Preguntas de estudio ::
a. Según el fragmento sobre la renuncia de De la Rúa, ¿qué cargo tenía Virgilio Loiácono?
b. Devuelve sin cambios el pasaje del fragmento sobre la renuncia de De la Rúa que va desde "El texto fue" hasta "a bien aceptarla.".

Fragmento para leer ::
────────────────────────────────────────

De la Rúa llamó por teléfono a Virgilio Loiácono, que era el secretario de Legal y Técnica de la Presidencia:
—Por favor, lleva la renuncia al Congreso.
El texto fue dirigido al ingeniero Puerta:
“Me dirijo a Ud. para presentar mi renuncia como Presidente de la Nación.
Mi mensaje de hoy para asegurar la gobernabilidad y constituir un gobierno de unidad fue rechazado por líderes parlamentarios.
Confío que mi decisión contribuirá a la paz social y a la continuidad institucional de la República.
Pido por eso al H. Congreso que tenga a bien aceptarla.
Lo saludo con mi más alta consideración y estima, y pido a Dios por la ventura de mi Patria”.

────────────────────────────────────────

Material proporcionado ::

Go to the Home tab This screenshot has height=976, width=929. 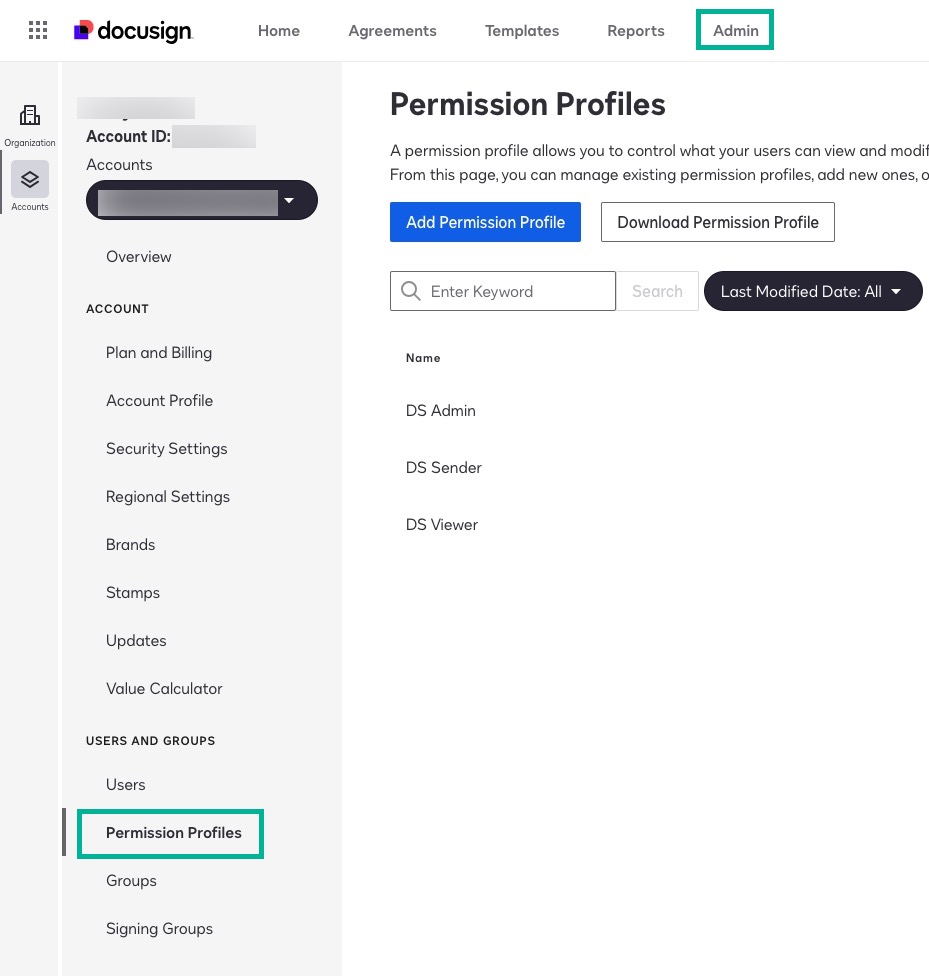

────────────────────────────────────────

Respuestas por tarea ::
a. Era el secretario de Legal y Técnica de la Presidencia.

b.
El texto fue dirigido al ingeniero Puerta:
“Me dirijo a Ud. para presentar mi renuncia como Presidente de la Nación.
Mi mensaje de hoy para asegurar la gobernabilidad y constituir un gobierno de unidad fue rechazado por líderes parlamentarios.
Confío que mi decisión contribuirá a la paz social y a la continuidad institucional de la República.
Pido por eso al H. Congreso que tenga a bien aceptarla.